The generative, fruitful principle of analysis lies in the reconstruction and reconstitution of the individual drama as an artist achieves it—with enthusiasm for its development, a passion for its expression, color, and ramifications. It is this attitude which is necessary to his salvation.
To raise the drama instead of diminishing it, by linking it to the past, to collective history, to literature, achieves two things: one, to remove it from the too-near, personal realm where it causes pain; the other, to place the neurotic as a part of a collective drama, recurrent through the ages, so that he may cease regarding himself as a cripple, as a degenerate type.
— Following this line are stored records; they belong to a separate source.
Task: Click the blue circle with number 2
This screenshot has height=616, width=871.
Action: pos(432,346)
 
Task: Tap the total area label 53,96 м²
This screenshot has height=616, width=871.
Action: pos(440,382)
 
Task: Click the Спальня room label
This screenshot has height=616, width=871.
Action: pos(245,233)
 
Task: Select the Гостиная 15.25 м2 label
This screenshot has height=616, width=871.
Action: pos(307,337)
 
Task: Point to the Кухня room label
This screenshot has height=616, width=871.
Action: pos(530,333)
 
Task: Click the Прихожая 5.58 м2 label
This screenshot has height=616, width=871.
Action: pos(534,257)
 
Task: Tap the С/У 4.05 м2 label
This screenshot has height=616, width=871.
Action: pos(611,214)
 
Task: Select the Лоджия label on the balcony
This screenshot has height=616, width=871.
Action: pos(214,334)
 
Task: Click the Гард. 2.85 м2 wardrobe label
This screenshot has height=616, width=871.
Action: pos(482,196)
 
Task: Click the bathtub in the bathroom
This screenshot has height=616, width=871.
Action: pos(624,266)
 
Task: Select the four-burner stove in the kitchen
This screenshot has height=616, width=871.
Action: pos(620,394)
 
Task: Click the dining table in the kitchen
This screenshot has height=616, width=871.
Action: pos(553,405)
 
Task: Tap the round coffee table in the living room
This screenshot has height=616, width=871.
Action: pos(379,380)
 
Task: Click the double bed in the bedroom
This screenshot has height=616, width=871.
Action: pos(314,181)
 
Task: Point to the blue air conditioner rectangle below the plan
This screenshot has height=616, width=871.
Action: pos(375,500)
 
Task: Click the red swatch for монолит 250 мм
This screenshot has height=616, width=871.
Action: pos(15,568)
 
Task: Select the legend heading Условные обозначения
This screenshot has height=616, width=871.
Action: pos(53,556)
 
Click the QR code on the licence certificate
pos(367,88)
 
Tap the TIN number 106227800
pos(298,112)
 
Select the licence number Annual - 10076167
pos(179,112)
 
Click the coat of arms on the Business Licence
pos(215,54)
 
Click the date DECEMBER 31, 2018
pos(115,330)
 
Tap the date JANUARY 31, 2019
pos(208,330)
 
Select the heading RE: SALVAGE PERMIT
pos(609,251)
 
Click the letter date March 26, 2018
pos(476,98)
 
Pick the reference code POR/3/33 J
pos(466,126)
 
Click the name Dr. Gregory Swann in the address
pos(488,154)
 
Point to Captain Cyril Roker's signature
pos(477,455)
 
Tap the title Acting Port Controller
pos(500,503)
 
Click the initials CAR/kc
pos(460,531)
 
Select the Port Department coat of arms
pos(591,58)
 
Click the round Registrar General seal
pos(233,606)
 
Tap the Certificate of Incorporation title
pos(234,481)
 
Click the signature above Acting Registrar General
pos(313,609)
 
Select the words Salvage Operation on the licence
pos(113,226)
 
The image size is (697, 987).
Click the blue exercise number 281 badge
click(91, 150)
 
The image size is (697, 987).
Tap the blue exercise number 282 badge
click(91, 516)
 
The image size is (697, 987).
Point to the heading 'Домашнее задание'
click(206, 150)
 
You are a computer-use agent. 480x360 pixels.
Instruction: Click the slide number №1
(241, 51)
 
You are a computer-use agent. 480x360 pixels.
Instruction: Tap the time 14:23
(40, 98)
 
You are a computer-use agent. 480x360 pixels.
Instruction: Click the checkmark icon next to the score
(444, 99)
Such a wide participation in human experience, coming from the analyst, is only possible if he takes the attitude of the artist, who is not so much concerned with the pure ideological structure of his book as with the lyrical or dramatic expression of it.
It is in this difference between individual expression that we find a new dimension, a new climate, a new vision. To reduce a fantasy is only a means of dredging the neurotic imagination, of diminishing the stage on which the neurotic must live out his drama with the maximum of intensity, for the sake of catharsis.
Rank has given the neurotic his full importance as a potentially creative human being. The world of false inner reality which he has constructed, like the one constructed by the madman, can easily be transmuted into a truer inner reality with the power of affecting its surroundings rather than being destroyed by them.